Data items:
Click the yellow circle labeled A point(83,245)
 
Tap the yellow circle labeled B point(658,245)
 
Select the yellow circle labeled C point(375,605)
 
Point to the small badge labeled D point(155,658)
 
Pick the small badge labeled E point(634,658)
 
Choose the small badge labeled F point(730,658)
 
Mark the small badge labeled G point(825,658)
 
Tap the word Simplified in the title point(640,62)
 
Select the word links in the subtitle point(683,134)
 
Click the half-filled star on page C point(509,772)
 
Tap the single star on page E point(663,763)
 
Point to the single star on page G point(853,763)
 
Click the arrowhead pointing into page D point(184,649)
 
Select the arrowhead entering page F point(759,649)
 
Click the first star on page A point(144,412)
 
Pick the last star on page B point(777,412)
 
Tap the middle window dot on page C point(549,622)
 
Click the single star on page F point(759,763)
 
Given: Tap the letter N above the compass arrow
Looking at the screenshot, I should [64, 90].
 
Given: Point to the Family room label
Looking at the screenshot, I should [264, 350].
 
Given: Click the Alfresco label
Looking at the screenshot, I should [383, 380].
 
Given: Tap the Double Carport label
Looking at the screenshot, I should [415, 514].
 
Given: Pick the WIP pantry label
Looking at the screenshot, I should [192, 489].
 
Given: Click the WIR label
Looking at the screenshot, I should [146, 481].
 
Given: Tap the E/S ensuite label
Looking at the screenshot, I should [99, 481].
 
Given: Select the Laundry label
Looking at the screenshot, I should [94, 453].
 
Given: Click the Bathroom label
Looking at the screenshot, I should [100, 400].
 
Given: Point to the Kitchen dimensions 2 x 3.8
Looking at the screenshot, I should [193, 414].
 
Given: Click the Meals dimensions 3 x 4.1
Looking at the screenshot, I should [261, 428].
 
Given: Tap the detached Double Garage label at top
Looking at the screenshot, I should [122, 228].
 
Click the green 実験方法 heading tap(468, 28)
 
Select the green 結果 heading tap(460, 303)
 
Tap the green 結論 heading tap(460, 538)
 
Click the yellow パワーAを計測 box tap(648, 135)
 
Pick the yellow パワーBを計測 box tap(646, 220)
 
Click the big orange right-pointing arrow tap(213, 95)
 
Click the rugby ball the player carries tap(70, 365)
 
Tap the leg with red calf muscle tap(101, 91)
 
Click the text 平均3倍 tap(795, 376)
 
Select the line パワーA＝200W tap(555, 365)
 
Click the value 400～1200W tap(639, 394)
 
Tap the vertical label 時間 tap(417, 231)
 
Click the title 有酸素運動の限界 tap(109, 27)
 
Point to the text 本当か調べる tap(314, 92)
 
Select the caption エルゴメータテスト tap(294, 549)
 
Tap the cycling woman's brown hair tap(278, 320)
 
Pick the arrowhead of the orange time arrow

▶ _The task_
Reproduce all of the records above line for line, without changing a single character.

▶ _Solution for this problem_
Click the yellow circle labeled A point(83,245)
 
Tap the yellow circle labeled B point(658,245)
 
Select the yellow circle labeled C point(375,605)
 
Point to the small badge labeled D point(155,658)
 
Pick the small badge labeled E point(634,658)
 
Choose the small badge labeled F point(730,658)
 
Mark the small badge labeled G point(825,658)
 
Tap the word Simplified in the title point(640,62)
 
Select the word links in the subtitle point(683,134)
 
Click the half-filled star on page C point(509,772)
 
Tap the single star on page E point(663,763)
 
Point to the single star on page G point(853,763)
 
Click the arrowhead pointing into page D point(184,649)
 
Select the arrowhead entering page F point(759,649)
 
Click the first star on page A point(144,412)
 
Pick the last star on page B point(777,412)
 
Tap the middle window dot on page C point(549,622)
 
Click the single star on page F point(759,763)
 
Given: Tap the letter N above the compass arrow
Looking at the screenshot, I should [64, 90].
 
Given: Point to the Family room label
Looking at the screenshot, I should [264, 350].
 
Given: Click the Alfresco label
Looking at the screenshot, I should [383, 380].
 
Given: Tap the Double Carport label
Looking at the screenshot, I should [415, 514].
 
Given: Pick the WIP pantry label
Looking at the screenshot, I should [192, 489].
 
Given: Click the WIR label
Looking at the screenshot, I should [146, 481].
 
Given: Tap the E/S ensuite label
Looking at the screenshot, I should [99, 481].
 
Given: Select the Laundry label
Looking at the screenshot, I should [94, 453].
 
Given: Click the Bathroom label
Looking at the screenshot, I should [100, 400].
 
Given: Point to the Kitchen dimensions 2 x 3.8
Looking at the screenshot, I should [193, 414].
 
Given: Click the Meals dimensions 3 x 4.1
Looking at the screenshot, I should [261, 428].
 
Given: Tap the detached Double Garage label at top
Looking at the screenshot, I should [122, 228].
 
Click the green 実験方法 heading tap(468, 28)
 
Select the green 結果 heading tap(460, 303)
 
Tap the green 結論 heading tap(460, 538)
 
Click the yellow パワーAを計測 box tap(648, 135)
 
Pick the yellow パワーBを計測 box tap(646, 220)
 
Click the big orange right-pointing arrow tap(213, 95)
 
Click the rugby ball the player carries tap(70, 365)
 
Tap the leg with red calf muscle tap(101, 91)
 
Click the text 平均3倍 tap(795, 376)
 
Select the line パワーA＝200W tap(555, 365)
 
Click the value 400～1200W tap(639, 394)
 
Tap the vertical label 時間 tap(417, 231)
 
Click the title 有酸素運動の限界 tap(109, 27)
 
Point to the text 本当か調べる tap(314, 92)
 
Select the caption エルゴメータテスト tap(294, 549)
 
Tap the cycling woman's brown hair tap(278, 320)
 
Pick the arrowhead of the orange time arrow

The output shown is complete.